◆ TASK TO CARRY OUT: Show the lines below that contain the string "toolbar".
..........
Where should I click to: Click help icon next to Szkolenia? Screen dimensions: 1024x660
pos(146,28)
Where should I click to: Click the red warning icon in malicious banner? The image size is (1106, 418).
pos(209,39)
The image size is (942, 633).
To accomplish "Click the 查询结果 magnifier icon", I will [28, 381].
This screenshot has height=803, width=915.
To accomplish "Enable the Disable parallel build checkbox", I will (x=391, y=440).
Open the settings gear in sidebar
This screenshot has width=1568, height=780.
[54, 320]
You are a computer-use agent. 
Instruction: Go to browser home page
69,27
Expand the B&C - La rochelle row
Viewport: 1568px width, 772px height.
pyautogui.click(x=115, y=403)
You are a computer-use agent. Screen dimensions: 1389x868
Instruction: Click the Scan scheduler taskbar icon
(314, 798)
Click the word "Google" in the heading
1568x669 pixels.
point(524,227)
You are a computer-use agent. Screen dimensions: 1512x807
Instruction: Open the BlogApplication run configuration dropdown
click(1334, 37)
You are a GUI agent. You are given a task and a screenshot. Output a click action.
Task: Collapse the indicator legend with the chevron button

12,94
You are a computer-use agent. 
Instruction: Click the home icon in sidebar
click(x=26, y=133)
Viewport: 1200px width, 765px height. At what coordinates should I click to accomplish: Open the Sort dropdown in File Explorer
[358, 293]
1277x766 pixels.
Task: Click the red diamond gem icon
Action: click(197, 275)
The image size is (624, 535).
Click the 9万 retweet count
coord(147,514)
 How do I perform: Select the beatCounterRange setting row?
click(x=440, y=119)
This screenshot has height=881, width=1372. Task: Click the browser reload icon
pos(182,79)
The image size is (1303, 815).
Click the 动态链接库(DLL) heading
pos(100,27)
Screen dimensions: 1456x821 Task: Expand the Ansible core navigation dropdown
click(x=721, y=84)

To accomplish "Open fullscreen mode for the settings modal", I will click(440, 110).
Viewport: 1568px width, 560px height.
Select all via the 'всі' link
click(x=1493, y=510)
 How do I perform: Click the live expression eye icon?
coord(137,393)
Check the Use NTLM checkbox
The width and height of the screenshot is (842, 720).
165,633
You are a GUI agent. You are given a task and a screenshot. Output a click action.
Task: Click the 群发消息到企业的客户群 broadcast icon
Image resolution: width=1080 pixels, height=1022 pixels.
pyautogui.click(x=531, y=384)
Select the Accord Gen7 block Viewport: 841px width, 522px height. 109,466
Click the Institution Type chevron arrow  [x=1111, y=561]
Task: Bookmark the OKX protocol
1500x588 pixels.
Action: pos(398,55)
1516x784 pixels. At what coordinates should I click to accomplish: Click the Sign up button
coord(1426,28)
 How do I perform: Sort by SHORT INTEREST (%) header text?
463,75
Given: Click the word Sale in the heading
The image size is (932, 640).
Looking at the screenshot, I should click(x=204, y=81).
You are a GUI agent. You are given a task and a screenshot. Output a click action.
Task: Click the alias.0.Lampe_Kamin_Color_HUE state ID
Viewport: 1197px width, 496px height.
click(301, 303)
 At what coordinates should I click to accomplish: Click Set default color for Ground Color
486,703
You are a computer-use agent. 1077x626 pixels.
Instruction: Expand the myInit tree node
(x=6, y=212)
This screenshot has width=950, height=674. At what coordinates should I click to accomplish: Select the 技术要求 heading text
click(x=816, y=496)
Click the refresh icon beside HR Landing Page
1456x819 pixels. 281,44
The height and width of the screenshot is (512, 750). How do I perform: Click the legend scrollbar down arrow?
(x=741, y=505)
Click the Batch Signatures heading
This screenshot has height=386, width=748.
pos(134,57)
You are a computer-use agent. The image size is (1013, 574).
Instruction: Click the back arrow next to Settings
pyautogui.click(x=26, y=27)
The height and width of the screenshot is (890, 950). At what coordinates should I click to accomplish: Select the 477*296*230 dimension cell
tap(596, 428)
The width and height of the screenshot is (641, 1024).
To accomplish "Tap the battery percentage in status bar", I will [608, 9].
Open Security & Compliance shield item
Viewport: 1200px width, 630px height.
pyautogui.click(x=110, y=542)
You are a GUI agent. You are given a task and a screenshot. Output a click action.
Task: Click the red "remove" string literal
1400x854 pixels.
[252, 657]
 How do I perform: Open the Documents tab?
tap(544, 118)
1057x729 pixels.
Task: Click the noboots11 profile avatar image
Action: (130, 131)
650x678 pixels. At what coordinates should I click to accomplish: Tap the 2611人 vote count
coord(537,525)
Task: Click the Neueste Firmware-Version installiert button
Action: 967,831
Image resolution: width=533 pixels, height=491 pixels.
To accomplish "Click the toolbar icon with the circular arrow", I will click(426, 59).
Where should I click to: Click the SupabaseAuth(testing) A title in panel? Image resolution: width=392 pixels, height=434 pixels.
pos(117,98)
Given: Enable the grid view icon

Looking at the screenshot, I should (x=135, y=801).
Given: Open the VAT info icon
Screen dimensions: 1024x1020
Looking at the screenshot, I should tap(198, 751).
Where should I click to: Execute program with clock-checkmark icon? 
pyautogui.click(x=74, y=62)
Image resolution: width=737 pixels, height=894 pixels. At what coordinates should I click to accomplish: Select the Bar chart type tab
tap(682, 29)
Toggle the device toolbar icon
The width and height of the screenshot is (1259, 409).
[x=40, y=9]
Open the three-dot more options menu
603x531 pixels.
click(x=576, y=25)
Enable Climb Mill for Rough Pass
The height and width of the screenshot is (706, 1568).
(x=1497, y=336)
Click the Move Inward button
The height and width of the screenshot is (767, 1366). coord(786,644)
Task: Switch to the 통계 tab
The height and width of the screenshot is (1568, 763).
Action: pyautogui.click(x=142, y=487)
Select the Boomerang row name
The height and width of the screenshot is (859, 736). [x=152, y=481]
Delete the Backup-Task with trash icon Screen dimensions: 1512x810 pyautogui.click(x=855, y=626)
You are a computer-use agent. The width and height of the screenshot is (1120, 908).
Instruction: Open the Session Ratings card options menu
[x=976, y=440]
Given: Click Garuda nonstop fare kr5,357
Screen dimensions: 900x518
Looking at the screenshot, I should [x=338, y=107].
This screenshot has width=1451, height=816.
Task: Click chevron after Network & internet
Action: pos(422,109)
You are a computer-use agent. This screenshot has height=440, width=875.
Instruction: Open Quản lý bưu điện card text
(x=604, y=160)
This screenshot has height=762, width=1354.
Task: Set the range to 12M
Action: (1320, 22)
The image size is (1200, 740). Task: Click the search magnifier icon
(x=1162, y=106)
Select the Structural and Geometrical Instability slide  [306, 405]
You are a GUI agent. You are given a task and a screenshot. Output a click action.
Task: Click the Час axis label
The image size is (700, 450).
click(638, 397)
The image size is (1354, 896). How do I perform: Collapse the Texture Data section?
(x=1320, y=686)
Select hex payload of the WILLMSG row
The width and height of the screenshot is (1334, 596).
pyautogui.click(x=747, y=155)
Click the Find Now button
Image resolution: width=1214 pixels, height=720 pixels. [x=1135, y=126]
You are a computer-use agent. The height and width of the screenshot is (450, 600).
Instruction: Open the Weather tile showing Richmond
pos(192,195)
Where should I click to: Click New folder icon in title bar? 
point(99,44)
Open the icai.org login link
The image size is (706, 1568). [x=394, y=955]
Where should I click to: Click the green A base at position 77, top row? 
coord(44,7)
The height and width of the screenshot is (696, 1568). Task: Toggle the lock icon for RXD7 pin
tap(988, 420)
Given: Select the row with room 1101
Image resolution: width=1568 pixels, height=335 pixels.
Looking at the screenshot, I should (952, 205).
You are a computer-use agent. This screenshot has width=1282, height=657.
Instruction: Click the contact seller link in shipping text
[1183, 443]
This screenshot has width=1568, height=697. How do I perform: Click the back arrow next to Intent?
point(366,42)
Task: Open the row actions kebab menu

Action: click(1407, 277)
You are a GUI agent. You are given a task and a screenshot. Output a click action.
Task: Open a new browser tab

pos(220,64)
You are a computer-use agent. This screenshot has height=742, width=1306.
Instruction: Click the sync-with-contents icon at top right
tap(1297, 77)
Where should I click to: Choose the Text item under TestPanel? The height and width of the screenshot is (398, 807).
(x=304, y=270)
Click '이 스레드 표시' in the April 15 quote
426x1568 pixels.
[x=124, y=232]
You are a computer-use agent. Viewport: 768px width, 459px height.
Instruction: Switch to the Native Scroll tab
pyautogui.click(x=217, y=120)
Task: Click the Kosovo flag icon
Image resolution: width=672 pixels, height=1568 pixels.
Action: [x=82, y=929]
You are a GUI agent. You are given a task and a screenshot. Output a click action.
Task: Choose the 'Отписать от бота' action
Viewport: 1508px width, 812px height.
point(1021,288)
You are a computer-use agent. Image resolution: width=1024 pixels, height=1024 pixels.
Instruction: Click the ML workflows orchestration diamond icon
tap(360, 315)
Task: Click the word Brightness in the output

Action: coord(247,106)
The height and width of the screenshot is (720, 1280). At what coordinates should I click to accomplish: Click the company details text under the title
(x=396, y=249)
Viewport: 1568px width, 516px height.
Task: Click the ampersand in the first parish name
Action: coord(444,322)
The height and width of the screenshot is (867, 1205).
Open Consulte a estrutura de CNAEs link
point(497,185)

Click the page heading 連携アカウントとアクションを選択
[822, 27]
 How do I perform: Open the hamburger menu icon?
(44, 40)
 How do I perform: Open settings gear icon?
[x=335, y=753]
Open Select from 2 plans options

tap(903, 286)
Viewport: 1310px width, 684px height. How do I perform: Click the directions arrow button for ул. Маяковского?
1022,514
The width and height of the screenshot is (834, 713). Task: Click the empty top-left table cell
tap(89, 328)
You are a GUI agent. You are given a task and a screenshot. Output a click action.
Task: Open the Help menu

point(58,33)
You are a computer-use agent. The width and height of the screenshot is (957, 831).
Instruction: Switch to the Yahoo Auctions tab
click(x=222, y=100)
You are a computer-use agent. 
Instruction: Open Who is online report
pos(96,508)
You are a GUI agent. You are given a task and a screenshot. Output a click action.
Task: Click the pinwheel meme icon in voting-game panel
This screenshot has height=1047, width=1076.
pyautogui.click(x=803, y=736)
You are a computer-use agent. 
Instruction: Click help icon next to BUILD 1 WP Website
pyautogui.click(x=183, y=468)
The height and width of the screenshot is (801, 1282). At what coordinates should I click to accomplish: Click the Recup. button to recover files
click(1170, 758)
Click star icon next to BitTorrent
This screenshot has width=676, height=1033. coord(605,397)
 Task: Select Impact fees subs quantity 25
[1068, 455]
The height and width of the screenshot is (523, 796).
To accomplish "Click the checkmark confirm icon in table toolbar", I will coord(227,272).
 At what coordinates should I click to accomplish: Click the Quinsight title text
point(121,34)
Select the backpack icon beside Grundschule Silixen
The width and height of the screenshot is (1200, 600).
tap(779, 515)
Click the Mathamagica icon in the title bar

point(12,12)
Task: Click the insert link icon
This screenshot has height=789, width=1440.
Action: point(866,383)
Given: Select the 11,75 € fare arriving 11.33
..........
◆ TASK SOLUTION:
To accomplish "Click the toolbar icon with the circular arrow", I will click(426, 59).
Toggle the device toolbar icon
To accomplish "Click the checkmark confirm icon in table toolbar", I will coord(227,272).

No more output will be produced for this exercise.